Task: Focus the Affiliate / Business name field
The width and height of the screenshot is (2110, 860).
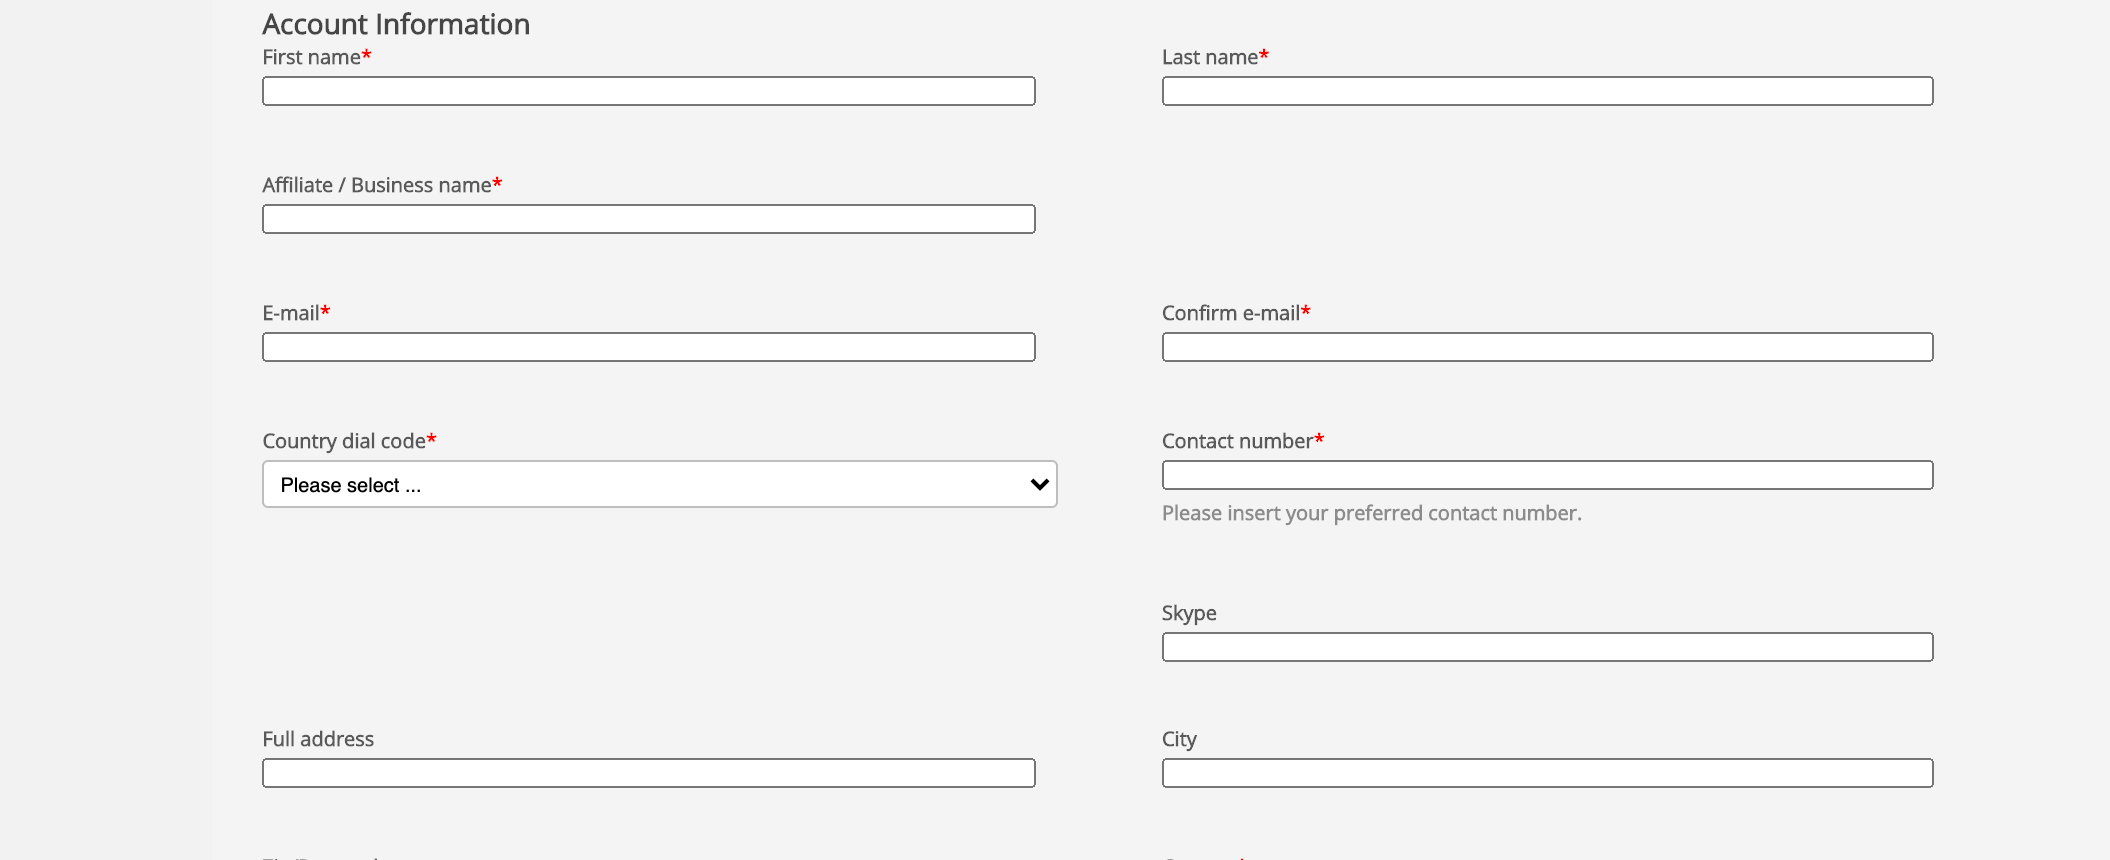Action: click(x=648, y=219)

* * *

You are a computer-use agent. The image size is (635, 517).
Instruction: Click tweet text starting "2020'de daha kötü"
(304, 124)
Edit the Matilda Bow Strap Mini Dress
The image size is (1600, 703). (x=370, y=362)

> **PROBLEM**: Write out again, unchanged, the entries starting at the line that contains "You are a computer-use" and ending at the line that contains "The image size is (1600, 703). (x=370, y=362)", including both of those lines.

> **SOLUTION**:
You are a computer-use agent. The image size is (635, 517).
Instruction: Click tweet text starting "2020'de daha kötü"
(304, 124)
Edit the Matilda Bow Strap Mini Dress
The image size is (1600, 703). (x=370, y=362)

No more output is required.